Two weeks ago, we celebrated my father-in-law’s 80th birthday at a restaurant. He could walk and manage on his own although he had bouts of pain. It has been 3 years and 3 months since the initial diagnosis.
My father-in-law is now in the hospital. He is too weak to walk or even sit up. He can no longer talk or eat. He survives on an IV drip. He is in constant horrible pain such that he is continually moaning and crying. Only the morphine provides release.
When he is discharged from the hospital, he will be moved to hospice where he will stay until death. This is not how you want to die.
The only shining light is that my wife and her sisters are constantly at his side, holding his hand and talking with him. He is lucky in this sense as no one else in his ward has visitors that are constantly at their side. Too many elderly die alone.
The best treatment for cancer is prevention. That’s a big reason why many of us are taking Rapamycin. Cancer is a horrible way to die.

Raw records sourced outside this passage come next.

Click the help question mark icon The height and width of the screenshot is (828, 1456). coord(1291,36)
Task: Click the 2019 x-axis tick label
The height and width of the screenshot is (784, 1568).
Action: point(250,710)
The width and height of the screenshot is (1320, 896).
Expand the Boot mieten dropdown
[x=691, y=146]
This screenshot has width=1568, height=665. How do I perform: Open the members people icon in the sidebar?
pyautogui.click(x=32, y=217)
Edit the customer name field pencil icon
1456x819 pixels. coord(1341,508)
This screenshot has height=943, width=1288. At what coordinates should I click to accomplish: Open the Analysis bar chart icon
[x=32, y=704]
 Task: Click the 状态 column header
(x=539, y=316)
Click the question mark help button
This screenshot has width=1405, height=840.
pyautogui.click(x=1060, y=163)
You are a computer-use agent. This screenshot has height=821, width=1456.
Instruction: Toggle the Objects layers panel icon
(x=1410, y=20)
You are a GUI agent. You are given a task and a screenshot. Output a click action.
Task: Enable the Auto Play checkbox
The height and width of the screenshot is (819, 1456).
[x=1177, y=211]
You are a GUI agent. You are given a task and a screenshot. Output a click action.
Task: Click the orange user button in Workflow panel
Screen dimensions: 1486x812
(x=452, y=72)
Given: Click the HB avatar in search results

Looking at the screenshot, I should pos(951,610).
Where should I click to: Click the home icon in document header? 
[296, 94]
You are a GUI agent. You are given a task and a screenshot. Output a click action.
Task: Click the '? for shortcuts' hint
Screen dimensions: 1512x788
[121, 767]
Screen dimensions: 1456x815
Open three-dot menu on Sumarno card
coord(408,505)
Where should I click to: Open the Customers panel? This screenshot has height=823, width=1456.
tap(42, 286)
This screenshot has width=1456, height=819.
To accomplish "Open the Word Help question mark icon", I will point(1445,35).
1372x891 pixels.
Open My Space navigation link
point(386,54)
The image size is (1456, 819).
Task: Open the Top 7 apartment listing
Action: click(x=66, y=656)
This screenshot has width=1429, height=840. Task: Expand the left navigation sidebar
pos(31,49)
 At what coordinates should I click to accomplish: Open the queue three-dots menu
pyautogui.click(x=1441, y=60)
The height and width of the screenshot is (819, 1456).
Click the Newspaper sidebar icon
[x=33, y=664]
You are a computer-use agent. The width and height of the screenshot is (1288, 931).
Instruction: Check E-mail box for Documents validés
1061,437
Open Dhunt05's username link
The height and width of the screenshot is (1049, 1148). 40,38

He took 1 mg of Rapamycin daily (off and on) since June. It appears that dose had no effect. A higher dose may have worked better, but he didn’t want to try that.
Increasingly, researchers are adopting the view that it makes sense to regard and treat cancer as a metabolic disease primarily. Yes, it may be instigated by a mutation of other insult to the cell, but the best way to stop it is to make its environment inhospitable to growth. Witness the research focusing on the TME tumor microenvironment. This is approach is also central to Jason Fong’s view in The Cancer Code, and aligns with the emerging view that most disease has an underlying metabolic component. For a practical and comprehensive approach, Jane Mclelland “How to Starve Cancer without Starving Yourself.” She provides specific strategies including some of the things discussed above: doxicycline and other antibiotics, metformin, melatonin, helminths (dewormers) such as fenbendazole. Why does a dewormer work so well against cancer?
If you read Fong you learn that a cancer cell is a cell that has gone into survival mode and has jettisoned its higher level programming and its role as a cooperative member of a complex eukaryotic multi-cell organism. A cancer cell is in heavy growth, every man for himself mode. Having been “injured,” has dropped back to a level of function that makes it behave like a simple single cell organism, abandoning its specialized higher level functioning and it role in the larger society/organism. So a drug like fenbendazole that attacks a simple organism is effective in attacking a cancer cell.
Mclelland together with Fong are by far the most insightful and also practical books I have read on cancer genesis, behavior, and treatment. Cannot recommend highly enough.
The publication @Chronos Tempi mentions contains valuable info on which food stuffs diminish the effect of statins. Especially geranylgeraniol present in may common things we may eat or drink like green tea, lettuce and many more may be damaging if statins are needed.
The full article is also in europepmc.org if you type 35111242 .
It makes me reconsider the use of green tea as an anti-oxidant
This is important because Geranylgeraniol (GG) Supplements have been recommended here when taking statins to relieve muscle discomfort and fatigue, if CoQ10 doesn’t work. GG is promoted as a more effective CoQ10. Pitavastatin is supposed to have little (or no) muscle effects. From the paper:
We have previously shown that the potential activity of statins as a cancer treatment depends on the reduced production of geranylgeraniol. However, several human foods have been reported to contain geranylgeraniol, potentially bypassing the effect of the statins on the cancer cells.We have previously shown that geranylgeraniol, but not farnesol, reverses the activity of pitavastatin or simvastatin (6,8). Here we extended this and tested other products of the mevalonate pathway whose biosynthesis would also be anticipated to be blocked by statins. However, addition of coenzyme Q, dolichol or cholesterol had no effect on the activity of pitavastatin whereas geranylgeraniol did. Thus, we acknowledge that it remains a formal possibility that the ingestion of foods containing geranylgeraniol has minimal effect on the activity of statins as anti-cancer agents because insufficient geranylgeraniol reaches the systemic circulation from dietary sources.